No norte do Espírito Santo, um processo de planejamento participativo para a restauração de paisagens e florestas tem gerado frutos. Esse processo permitiu incluir a restauração nos planos dos comitês de bacias hidrográficas, gerou guias de restauração para comunidades locais, destravou o acesso a políticas de Pagamentos por Serviços Ambientais para pequenos produtores e atraiu para a região recursos e projetos de ONGs e empresas privadas. Tudo isso a partir de um planejamento que, antes de tudo, buscou escutar dos atores locais sobre suas motivações e oportunidades para restaurar paisagens degradadas. 

O caso é um exemplo de uma abordagem social-ecológica da restauração, segundo um estudo recentemente publicado na revista científica Trends in Ecology and Evolution. O estudo, chamado Beyond ecology: ecosystem restoration as a process for social-ecological transformation, (em português, tradução livre: “Para além da ecologia: restauração de ecossistemas como um processo para transformação socioecológica”) argumenta que, para que os benefícios da restauração sejam amplamente distribuídos, é preciso que os projetos de restauração saiam de uma lógica de projeto e se insiram mais amplamente na paisagem social.  O conteúdo desse trabalho, apresentado na 10a Conferência Mundial sobre Restauração Ecológica, sugere que o processo no norte do Espírito Santo é ainda um caso isolado. Como garantir que a restauração que será feita de hoje em diante olhe também para as pessoas durante o processo?

··········

■ Tarefas do exercício
a) Relacione todos os resultados que o trecho sobre a restauração no Espírito Santo atribui ao processo de planejamento participativo.
b) Segundo o trecho sobre a restauração no Espírito Santo, em que revista científica o estudo citado foi publicado?
c) De acordo com o trecho sobre a restauração no Espírito Santo, por que o estudo defende que os projetos de restauração abandonem a lógica de projeto?

··········

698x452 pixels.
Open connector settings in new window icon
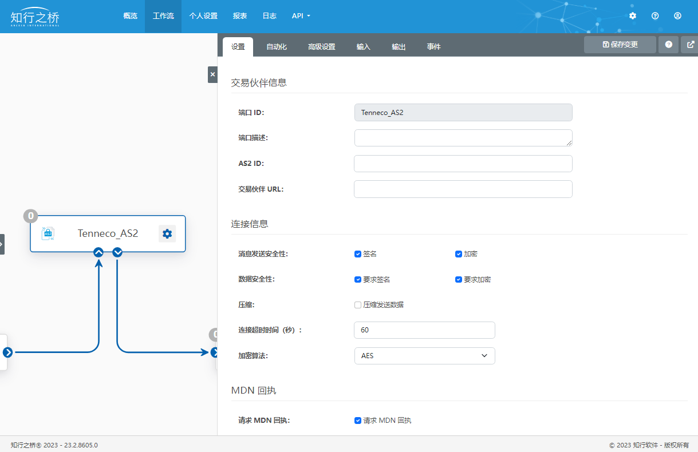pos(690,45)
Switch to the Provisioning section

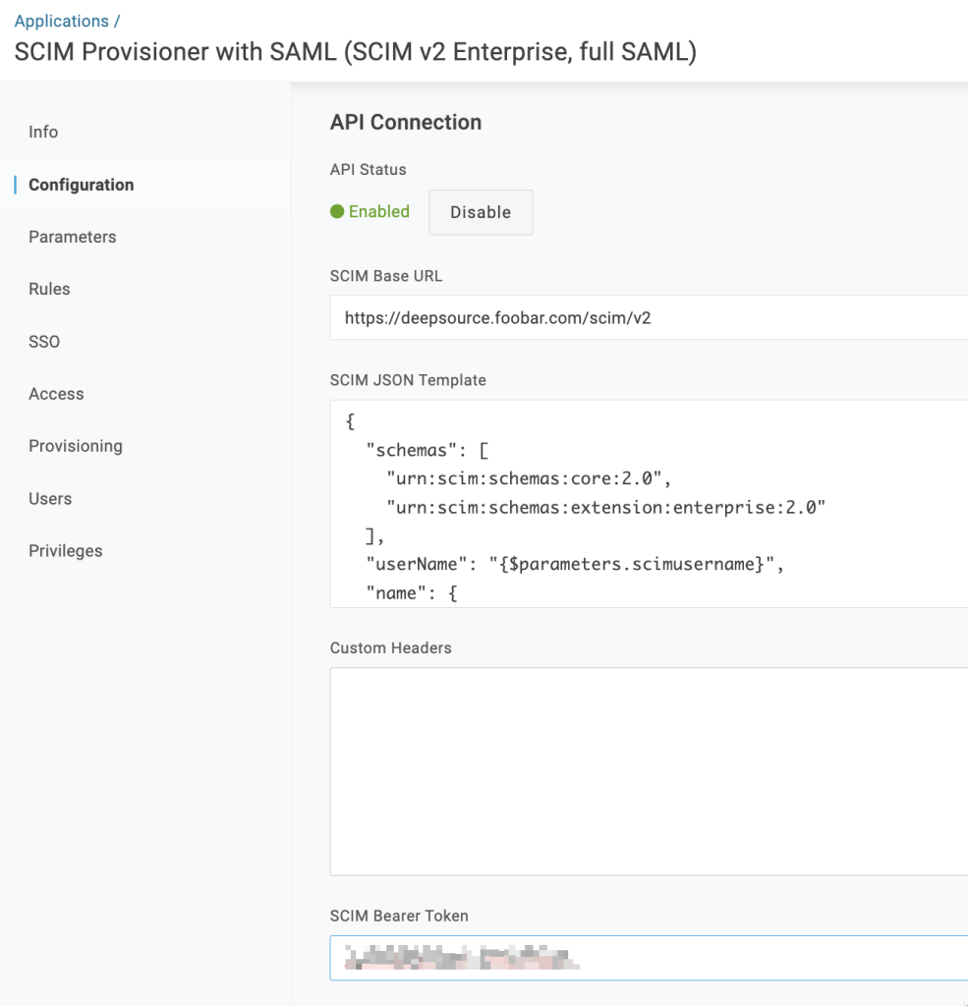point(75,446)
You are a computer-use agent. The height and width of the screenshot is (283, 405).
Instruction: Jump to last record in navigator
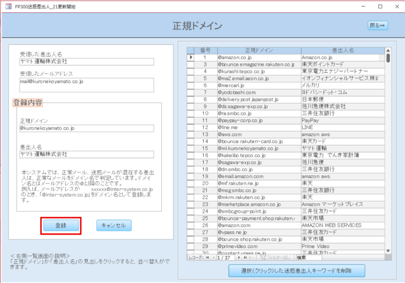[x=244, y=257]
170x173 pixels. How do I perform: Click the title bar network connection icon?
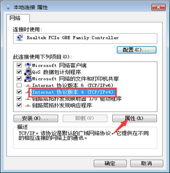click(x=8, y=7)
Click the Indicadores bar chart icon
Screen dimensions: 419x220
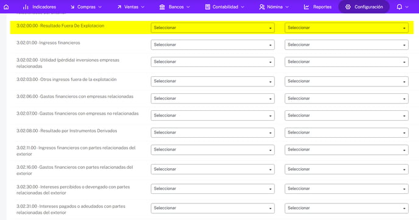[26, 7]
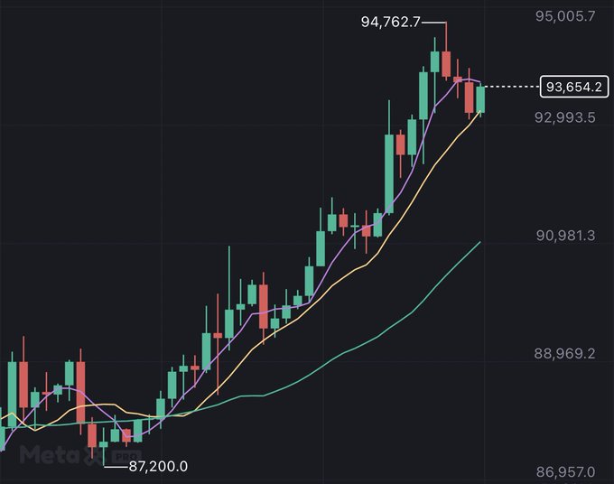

··········

■ Lista de soluções
a)
- Inclusão da restauração nos planos dos comitês de bacias hidrográficas
- Elaboração de guias de restauração para comunidades locais
- Acesso de pequenos produtores a políticas de Pagamentos por Serviços Ambientais
- Atração de recursos e projetos de ONGs e empresas privadas para a região

b) Na revista Trends in Ecology and Evolution.

c) O objetivo é que os benefícios da restauração sejam amplamente distribuídos. Para isso, os projetos precisam sair da lógica de projeto e se inserir mais amplamente na paisagem social.